▶ Task details: Reproduce each of the following records line for line, with no changes.

(Extracted data records)
= Beginning of Section =
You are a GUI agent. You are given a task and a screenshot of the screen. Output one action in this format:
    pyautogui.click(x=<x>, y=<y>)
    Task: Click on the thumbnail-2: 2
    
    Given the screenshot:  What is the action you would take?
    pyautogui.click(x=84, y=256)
= End of Section =
▶ Solved problem:
You are a GUI agent. You are given a task and a screenshot of the screen. Output one action in this format:
    pyautogui.click(x=<x>, y=<y>)
    Task: Click on the thumbnail-2: 2
    
    Given the screenshot:  What is the action you would take?
    pyautogui.click(x=84, y=256)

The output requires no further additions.